**ENTRIES SUPPLIED**
=== Section Start ===

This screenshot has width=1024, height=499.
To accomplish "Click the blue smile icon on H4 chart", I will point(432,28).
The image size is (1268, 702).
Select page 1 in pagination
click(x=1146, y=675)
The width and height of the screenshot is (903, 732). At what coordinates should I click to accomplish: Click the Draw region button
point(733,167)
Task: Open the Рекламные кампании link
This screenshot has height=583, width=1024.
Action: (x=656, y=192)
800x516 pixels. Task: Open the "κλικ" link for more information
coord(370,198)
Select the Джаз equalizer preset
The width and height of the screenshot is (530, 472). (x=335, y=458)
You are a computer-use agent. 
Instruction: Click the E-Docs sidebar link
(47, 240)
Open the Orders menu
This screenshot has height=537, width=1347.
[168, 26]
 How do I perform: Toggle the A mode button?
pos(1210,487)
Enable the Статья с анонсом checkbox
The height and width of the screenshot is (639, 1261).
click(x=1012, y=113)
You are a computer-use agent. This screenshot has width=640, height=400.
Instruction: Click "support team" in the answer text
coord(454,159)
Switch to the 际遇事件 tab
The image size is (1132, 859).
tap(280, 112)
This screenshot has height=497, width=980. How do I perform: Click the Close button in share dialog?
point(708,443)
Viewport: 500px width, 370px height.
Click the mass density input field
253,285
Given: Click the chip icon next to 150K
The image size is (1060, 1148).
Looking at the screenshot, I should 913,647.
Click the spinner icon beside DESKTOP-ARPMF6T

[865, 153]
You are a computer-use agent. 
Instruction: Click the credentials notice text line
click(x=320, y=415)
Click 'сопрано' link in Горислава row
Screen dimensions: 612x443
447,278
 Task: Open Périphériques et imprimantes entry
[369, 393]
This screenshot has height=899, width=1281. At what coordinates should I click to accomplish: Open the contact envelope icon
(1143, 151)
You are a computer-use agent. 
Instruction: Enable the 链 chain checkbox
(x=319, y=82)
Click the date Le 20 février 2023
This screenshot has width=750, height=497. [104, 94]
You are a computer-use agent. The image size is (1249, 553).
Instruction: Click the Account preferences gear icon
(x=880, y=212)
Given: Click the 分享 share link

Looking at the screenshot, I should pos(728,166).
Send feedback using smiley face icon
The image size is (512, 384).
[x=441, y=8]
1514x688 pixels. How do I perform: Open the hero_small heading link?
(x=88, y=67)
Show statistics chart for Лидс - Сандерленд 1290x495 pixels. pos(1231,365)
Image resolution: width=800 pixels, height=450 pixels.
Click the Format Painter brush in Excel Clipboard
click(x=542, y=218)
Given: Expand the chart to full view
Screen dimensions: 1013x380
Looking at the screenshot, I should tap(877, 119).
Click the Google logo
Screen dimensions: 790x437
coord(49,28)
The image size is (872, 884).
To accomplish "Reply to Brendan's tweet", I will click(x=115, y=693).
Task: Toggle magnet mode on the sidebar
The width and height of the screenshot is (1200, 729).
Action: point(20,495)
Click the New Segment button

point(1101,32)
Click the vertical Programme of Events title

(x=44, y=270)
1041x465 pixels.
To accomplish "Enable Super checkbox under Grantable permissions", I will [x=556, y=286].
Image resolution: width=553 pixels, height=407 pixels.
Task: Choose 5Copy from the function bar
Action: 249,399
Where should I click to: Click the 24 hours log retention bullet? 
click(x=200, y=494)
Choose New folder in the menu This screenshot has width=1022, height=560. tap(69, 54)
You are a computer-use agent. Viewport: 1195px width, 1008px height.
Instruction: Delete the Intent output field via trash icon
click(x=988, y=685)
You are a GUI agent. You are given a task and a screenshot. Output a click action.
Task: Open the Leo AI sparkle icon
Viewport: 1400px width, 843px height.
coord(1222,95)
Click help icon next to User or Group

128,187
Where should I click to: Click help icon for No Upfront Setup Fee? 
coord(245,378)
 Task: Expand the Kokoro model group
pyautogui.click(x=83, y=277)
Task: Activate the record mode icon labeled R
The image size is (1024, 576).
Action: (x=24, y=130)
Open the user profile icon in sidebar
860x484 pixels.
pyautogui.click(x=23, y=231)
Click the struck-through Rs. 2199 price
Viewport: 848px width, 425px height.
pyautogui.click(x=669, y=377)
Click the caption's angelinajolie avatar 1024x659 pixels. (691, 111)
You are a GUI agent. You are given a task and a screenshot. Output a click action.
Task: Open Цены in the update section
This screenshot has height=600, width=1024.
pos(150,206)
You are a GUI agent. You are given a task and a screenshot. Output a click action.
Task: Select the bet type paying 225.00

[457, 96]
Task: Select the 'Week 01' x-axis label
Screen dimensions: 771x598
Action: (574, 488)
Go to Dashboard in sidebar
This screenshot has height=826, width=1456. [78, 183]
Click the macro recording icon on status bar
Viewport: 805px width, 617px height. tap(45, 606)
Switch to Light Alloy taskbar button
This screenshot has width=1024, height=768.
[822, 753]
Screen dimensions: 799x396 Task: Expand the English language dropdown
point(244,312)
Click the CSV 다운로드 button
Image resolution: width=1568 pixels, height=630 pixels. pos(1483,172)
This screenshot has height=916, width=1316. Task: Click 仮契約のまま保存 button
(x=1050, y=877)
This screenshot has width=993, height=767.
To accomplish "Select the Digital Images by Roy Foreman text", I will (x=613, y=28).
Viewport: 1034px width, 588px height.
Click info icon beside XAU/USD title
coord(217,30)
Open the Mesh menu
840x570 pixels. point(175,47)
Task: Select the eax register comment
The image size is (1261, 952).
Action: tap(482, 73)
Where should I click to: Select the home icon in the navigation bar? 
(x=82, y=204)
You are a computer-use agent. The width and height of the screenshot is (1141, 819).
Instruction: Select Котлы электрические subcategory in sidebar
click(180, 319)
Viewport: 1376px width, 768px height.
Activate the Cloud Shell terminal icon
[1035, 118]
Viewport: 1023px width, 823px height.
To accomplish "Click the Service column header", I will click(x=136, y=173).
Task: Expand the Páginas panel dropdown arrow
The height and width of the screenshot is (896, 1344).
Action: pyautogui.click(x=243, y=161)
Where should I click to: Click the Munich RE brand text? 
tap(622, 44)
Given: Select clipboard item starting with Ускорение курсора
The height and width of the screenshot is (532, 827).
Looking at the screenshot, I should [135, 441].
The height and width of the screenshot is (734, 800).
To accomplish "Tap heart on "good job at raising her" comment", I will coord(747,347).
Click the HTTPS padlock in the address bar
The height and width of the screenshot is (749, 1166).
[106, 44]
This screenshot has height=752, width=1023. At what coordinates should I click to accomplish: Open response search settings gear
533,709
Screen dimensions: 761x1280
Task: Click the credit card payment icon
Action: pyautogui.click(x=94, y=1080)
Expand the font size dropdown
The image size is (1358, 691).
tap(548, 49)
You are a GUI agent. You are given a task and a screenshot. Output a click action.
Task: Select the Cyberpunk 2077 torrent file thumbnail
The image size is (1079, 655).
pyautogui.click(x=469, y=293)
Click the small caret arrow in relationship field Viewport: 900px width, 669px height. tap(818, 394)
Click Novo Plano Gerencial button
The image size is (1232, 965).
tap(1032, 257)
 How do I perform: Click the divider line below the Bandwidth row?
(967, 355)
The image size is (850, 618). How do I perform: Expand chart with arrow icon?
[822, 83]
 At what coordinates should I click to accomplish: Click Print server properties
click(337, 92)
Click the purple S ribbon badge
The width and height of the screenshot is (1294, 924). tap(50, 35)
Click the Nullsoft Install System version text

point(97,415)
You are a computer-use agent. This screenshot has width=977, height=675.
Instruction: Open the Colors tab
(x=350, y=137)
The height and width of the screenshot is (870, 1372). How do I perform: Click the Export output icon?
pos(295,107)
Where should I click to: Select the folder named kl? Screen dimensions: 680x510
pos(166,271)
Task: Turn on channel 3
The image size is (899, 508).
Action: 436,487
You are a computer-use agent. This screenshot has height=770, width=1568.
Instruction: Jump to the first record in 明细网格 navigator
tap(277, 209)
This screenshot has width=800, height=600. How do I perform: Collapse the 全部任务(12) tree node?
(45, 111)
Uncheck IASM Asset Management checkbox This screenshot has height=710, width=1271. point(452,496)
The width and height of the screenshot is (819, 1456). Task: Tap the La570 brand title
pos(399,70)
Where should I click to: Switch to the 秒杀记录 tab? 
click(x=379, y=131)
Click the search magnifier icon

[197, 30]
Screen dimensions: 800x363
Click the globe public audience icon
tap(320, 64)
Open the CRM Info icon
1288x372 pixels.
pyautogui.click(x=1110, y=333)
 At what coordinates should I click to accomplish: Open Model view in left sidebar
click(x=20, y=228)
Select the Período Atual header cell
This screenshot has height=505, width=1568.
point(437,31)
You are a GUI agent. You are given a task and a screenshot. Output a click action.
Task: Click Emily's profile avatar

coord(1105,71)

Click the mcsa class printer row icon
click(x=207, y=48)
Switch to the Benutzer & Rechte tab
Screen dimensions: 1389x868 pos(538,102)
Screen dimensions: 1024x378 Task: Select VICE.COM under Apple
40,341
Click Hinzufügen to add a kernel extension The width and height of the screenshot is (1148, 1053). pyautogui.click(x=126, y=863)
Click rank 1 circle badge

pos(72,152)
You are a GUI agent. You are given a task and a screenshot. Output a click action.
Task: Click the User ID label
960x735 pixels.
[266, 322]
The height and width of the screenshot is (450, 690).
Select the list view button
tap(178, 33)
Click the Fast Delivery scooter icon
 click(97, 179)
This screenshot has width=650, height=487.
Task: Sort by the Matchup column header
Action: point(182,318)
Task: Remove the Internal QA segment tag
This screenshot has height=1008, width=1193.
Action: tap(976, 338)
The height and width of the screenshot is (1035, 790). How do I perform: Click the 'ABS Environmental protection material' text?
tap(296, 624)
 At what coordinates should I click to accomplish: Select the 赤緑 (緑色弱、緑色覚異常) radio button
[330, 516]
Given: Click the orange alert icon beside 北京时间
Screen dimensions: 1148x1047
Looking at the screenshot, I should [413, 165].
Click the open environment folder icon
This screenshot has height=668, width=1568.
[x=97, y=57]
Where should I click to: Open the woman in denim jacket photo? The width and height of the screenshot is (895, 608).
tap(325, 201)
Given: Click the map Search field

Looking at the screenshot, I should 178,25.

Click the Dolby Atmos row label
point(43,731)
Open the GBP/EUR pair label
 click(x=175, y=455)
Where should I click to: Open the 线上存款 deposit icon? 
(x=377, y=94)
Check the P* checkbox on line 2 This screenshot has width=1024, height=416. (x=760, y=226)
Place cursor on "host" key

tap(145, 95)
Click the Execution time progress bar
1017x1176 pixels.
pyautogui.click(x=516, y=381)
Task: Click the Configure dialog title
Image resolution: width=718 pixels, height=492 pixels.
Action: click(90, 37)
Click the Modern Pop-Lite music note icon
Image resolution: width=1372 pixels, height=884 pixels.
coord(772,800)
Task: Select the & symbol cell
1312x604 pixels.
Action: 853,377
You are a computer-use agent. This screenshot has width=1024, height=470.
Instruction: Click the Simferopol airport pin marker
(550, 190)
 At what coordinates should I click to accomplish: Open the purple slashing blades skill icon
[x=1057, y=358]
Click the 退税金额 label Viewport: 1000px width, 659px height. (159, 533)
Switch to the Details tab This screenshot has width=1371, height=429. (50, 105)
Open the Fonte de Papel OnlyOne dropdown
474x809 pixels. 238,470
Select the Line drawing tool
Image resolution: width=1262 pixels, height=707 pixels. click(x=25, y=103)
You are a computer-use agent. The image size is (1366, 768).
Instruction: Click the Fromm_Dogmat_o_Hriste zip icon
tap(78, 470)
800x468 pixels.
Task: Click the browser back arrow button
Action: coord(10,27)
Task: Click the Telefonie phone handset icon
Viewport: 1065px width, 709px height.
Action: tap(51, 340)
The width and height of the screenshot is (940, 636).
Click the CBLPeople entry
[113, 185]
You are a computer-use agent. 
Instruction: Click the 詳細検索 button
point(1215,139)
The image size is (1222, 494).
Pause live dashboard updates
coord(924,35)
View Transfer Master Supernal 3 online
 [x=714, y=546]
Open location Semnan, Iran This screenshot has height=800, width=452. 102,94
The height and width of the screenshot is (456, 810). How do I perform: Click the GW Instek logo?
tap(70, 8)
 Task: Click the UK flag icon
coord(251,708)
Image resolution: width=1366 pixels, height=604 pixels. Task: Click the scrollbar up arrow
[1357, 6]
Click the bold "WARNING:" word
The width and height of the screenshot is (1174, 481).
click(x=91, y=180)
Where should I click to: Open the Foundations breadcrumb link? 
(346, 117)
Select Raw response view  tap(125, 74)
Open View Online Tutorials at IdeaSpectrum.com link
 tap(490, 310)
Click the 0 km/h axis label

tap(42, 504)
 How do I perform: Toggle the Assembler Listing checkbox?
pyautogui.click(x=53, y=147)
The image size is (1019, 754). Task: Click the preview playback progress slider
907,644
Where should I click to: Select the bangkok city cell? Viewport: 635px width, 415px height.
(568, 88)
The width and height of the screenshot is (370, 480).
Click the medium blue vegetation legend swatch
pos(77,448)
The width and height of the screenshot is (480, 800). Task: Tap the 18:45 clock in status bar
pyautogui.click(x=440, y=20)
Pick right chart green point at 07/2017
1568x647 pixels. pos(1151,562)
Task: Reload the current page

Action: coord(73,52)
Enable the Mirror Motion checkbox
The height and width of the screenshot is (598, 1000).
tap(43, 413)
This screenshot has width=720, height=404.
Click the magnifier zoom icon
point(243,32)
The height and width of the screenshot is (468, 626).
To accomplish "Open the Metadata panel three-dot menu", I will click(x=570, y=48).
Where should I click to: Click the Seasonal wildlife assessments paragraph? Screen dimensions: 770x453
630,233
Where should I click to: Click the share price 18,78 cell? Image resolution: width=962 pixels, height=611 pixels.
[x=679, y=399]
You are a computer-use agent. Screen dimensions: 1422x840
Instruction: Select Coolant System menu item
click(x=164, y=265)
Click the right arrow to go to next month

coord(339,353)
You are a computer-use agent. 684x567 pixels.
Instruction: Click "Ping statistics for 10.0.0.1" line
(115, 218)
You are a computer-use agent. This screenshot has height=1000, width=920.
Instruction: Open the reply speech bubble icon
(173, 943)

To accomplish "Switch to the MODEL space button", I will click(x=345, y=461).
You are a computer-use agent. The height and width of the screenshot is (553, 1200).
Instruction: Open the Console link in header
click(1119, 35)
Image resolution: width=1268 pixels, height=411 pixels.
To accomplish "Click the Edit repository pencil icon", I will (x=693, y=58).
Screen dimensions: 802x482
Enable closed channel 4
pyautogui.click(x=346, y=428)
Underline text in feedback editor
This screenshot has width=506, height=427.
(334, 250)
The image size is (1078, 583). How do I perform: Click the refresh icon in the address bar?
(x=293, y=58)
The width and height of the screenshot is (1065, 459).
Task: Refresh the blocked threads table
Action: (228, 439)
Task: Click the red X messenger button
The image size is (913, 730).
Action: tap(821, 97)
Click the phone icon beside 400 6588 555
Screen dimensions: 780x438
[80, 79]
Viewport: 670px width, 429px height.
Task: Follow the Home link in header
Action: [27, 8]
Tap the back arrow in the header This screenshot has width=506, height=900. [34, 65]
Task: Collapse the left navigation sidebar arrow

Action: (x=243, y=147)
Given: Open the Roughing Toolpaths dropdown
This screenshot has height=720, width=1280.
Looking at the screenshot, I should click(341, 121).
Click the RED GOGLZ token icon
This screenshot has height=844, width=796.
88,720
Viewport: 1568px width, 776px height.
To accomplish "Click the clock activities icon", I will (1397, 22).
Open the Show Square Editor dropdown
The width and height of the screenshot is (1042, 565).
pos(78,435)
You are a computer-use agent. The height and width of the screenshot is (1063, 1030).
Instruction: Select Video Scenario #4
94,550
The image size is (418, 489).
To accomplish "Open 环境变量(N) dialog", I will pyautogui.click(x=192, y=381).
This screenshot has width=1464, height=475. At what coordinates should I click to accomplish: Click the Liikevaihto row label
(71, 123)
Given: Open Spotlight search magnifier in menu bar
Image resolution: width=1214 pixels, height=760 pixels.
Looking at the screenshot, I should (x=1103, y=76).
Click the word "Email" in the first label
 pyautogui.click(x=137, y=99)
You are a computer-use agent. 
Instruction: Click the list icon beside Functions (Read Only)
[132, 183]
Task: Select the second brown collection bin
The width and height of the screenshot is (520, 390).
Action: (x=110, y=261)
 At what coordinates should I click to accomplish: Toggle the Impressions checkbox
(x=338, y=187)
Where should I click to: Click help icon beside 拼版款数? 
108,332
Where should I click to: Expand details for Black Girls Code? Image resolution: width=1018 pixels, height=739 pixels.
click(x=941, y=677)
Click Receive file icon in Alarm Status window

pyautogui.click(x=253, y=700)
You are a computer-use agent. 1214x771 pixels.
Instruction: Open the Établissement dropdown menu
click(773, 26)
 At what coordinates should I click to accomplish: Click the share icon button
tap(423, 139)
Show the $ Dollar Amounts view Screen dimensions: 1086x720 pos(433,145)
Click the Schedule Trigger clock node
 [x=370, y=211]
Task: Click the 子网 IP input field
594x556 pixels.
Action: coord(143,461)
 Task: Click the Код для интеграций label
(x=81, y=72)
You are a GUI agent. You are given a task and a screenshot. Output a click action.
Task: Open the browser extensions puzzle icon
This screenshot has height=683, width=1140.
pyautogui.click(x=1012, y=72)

=== Section End ===

**EXERCISE**
Your answer should consist of each line above in which "panel" appears.

**ANSWER SPACE**
Task: Expand the Páginas panel dropdown arrow
To accomplish "Open the Metadata panel three-dot menu", I will click(x=570, y=48).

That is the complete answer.